>>
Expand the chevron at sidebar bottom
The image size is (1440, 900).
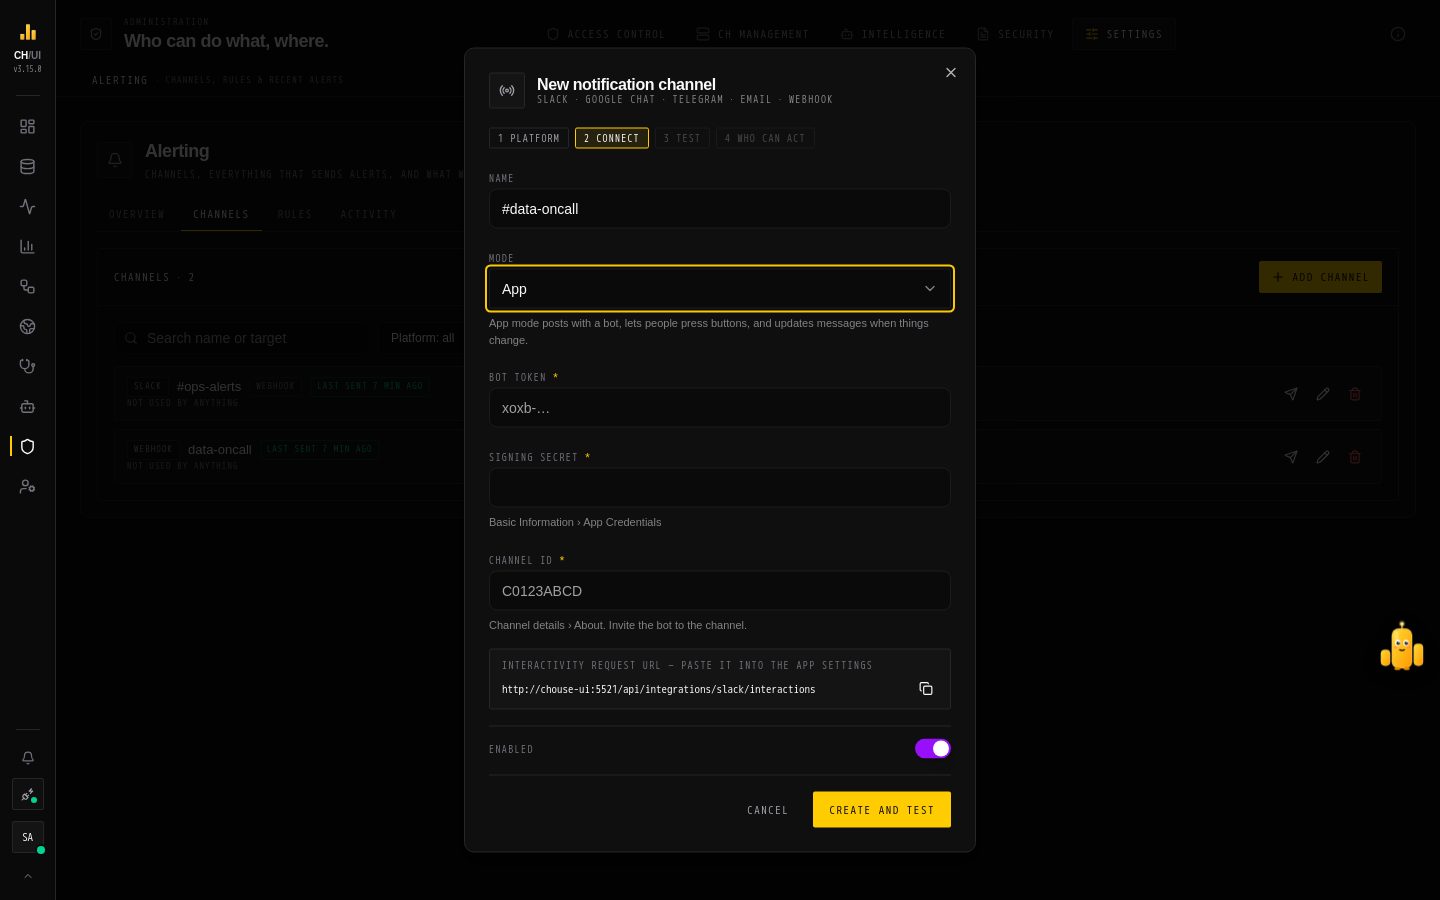coord(28,876)
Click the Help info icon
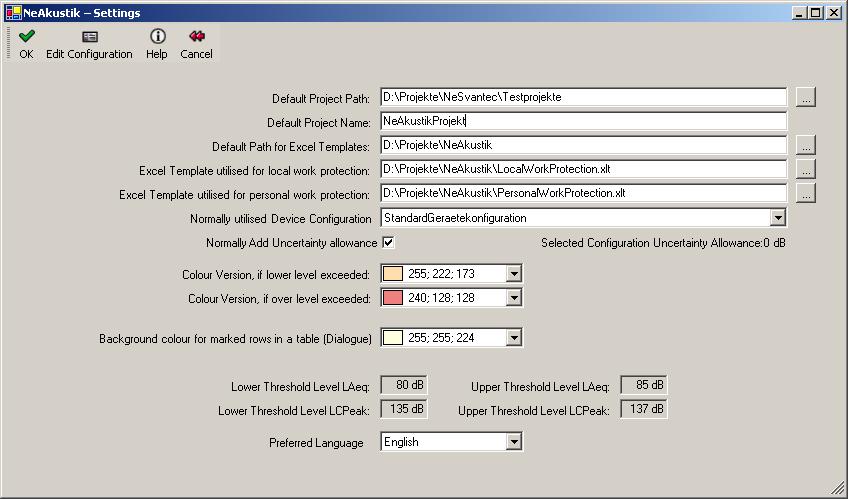 click(x=157, y=36)
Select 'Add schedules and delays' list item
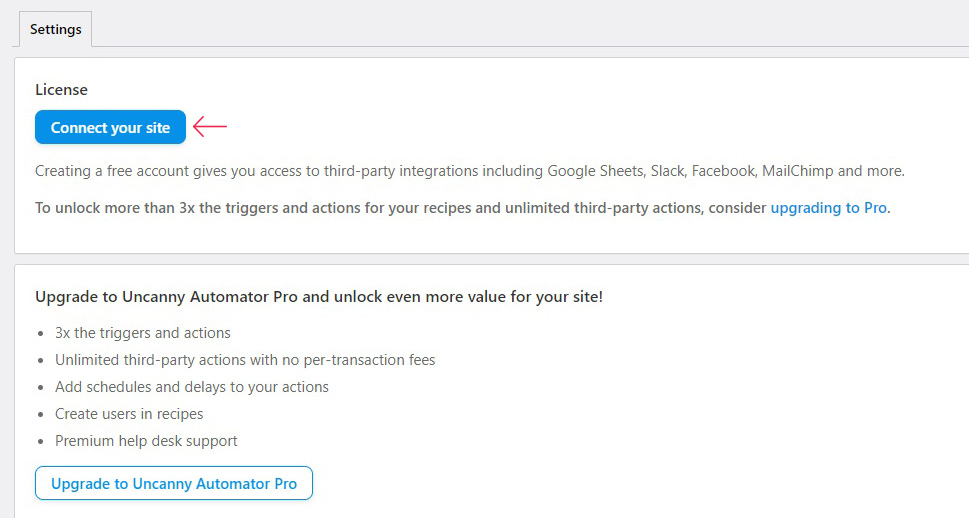 coord(192,387)
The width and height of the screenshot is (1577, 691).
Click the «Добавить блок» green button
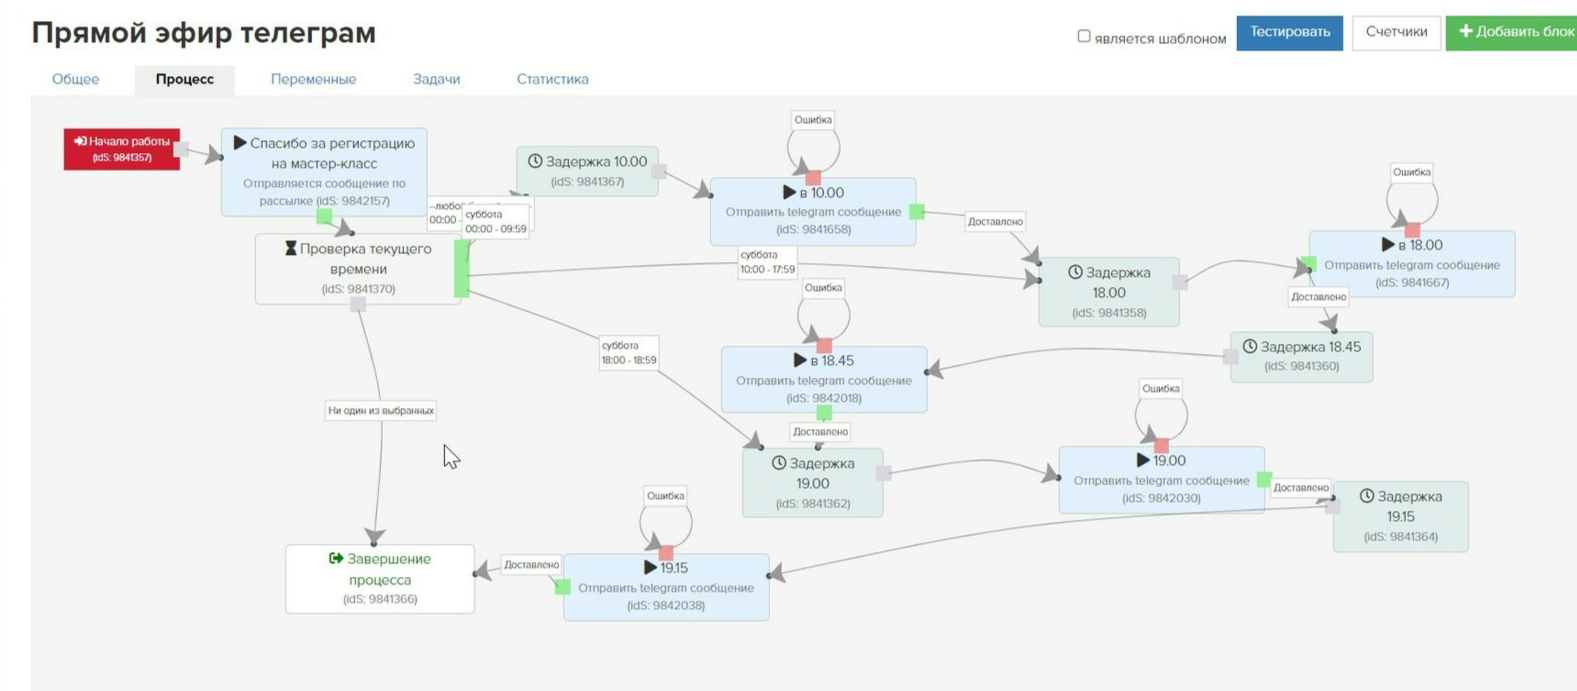[1514, 32]
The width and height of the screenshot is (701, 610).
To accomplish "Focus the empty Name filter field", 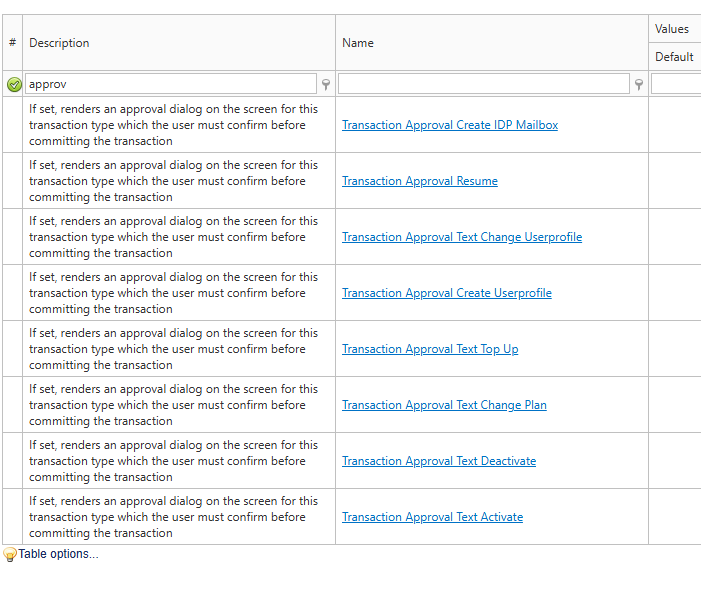I will point(484,85).

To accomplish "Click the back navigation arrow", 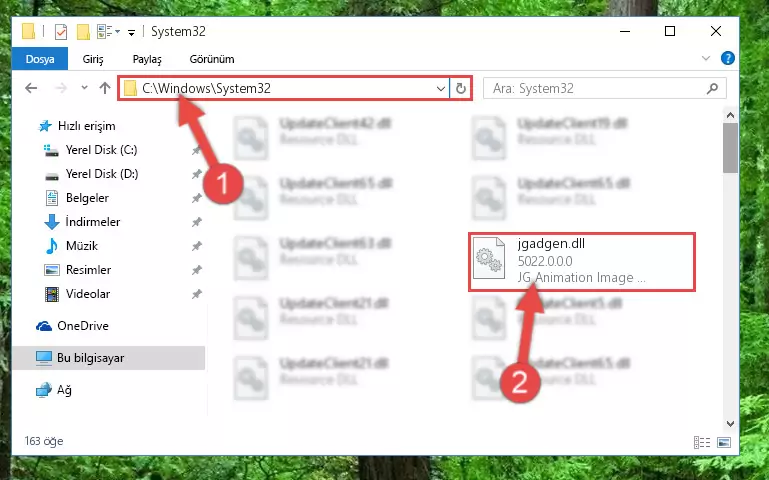I will pyautogui.click(x=31, y=88).
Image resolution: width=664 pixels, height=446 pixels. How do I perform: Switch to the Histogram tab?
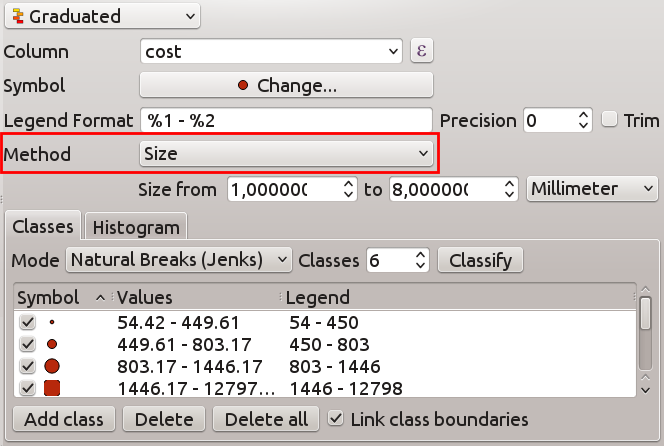click(135, 227)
<<
State how many lines of the data above contain the string "screenshot", leaving out everything but the number.

2